Now consider the scale of these developments, and the almost indescribable requirement for resources. An Indian industry-tracking site pegs the country’s infrastructure requirements through 2022 at over US$770 billion in order to “have sustainable development in the country.

And by sustainable, they are not talking renewables; they are talking about life.

Renewables are part of the equation; India, like many nations, is trying its hardest to go green. Massive solar and wind initiatives are underway, as is significant spending on Green Energy Corridors. But despite pushing these initiatives as fast as possible, coal-fired power generation capacity is expected to double by 2040. There simply is no other way to keep up the pace of development than to use massive amounts of fossil fuels.

That won’t stop the parade of energy illiterates from filling the airwaves with unrealistic/impossible renewable energy demands, or protesting a globally-insignificant pipeline like TMX, or (with the coming arrival of Extinction Rebellion in Canada) gluing themselves to buildings and annoying everyone in dubious efforts to pointlessly publicize the most widely-publicized phenomenon in decades.

These activists have no plan and no clue how to fix anything, other than to mouth unworkable platitudes and impede any progress that they deem unworthy.

Energy illiterates have swarmed the stage and grabbed the mic, and will fight like cornered badgers before giving it up. They will do massive damage and inflict staggering inefficiencies on our industries, because they control the media and any politician to the left of Donald Trump, and we will have to suffer through that.

It is worth noting though that the focus on emissions and climate is forcing an examination of every step of the value chain, and worthwhile optimizations are being expected. Wiser voices in the crowd are starting to turn the discussion to where it should be – on how to improve the processes related to the fuels we cannot live without, as opposed to pretending we can live without them.

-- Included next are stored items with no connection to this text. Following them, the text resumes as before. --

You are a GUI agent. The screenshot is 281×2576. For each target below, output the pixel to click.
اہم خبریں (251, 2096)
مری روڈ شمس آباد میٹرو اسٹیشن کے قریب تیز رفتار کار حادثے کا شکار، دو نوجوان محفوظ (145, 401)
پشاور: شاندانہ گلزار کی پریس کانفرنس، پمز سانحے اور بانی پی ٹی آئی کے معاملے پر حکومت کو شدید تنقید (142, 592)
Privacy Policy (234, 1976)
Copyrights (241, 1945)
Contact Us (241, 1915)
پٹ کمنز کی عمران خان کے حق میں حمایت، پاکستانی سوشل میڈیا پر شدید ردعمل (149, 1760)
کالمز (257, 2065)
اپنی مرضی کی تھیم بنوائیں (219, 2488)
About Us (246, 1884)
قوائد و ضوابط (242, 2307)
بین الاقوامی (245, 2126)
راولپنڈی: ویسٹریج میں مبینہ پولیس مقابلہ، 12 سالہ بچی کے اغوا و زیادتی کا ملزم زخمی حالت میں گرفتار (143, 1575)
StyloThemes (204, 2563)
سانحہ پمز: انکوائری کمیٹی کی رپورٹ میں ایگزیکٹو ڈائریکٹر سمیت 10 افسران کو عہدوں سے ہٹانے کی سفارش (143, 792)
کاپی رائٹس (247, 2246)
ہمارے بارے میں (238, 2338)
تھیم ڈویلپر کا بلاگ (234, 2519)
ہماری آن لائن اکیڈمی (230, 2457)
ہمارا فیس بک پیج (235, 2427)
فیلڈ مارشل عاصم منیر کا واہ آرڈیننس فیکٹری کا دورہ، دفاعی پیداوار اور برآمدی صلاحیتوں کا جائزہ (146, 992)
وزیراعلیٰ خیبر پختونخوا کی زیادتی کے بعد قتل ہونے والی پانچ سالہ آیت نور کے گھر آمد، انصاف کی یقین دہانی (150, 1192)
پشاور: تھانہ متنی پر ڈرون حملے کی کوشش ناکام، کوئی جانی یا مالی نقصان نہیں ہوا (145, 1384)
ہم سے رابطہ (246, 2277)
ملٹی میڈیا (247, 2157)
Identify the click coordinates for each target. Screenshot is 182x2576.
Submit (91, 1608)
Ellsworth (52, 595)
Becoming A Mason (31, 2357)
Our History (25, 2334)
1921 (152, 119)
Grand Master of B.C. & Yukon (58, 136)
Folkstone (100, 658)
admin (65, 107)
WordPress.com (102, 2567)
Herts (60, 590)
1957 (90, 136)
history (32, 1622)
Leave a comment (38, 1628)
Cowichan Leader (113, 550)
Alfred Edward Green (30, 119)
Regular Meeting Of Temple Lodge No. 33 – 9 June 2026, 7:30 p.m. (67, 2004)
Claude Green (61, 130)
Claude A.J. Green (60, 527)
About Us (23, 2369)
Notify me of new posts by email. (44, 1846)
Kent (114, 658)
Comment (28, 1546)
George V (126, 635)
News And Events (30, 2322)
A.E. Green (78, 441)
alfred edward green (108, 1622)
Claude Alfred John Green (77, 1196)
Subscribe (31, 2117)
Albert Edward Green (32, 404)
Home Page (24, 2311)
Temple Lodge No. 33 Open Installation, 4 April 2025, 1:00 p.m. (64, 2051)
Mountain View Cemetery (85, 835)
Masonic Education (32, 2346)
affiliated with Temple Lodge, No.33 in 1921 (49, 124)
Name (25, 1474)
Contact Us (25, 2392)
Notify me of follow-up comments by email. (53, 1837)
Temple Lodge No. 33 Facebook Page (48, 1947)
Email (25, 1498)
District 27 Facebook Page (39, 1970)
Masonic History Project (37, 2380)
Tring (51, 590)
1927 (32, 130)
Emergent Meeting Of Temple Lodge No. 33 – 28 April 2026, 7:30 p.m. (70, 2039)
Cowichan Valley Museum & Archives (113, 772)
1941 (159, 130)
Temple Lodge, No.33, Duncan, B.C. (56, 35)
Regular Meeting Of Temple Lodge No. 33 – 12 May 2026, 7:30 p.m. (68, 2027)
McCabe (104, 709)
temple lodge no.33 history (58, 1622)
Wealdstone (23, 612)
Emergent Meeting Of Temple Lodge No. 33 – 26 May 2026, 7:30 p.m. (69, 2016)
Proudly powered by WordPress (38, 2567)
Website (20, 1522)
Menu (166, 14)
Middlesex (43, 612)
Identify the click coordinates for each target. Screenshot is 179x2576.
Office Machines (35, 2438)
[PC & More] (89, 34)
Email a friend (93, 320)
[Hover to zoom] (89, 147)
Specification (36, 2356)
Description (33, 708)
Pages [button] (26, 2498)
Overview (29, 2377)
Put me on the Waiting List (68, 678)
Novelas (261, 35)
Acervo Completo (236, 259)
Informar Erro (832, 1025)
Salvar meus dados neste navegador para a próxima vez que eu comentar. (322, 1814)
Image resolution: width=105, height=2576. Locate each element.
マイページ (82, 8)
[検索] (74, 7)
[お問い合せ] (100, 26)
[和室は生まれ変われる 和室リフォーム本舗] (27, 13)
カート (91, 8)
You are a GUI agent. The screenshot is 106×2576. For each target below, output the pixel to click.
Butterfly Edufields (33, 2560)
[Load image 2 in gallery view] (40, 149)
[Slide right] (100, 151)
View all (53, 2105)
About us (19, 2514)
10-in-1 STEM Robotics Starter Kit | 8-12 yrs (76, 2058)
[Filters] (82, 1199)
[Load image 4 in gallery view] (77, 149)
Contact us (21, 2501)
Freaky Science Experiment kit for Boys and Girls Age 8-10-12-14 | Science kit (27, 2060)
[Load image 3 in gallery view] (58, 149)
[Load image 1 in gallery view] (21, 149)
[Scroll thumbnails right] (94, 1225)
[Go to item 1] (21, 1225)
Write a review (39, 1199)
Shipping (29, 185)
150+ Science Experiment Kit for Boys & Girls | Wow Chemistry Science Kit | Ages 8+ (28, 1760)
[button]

Countless initiatives are underway in every facet of industry to reduce emissions and shrink environmental footprints. All good news, but not enough for the terrorized act-first/think-later crowd.

We can expect over the next few years to see a few things: continued massive improvements in industrial emissions-shrinking initiatives, continued growth in demand for ever more energy (both renewable and not), continued pointless fear-based hysteria (pointless because it is focused on fighting rather than solving), and elected officials hopelessly trying to run in two directions at once by trying to pacify activists while keeping economies running.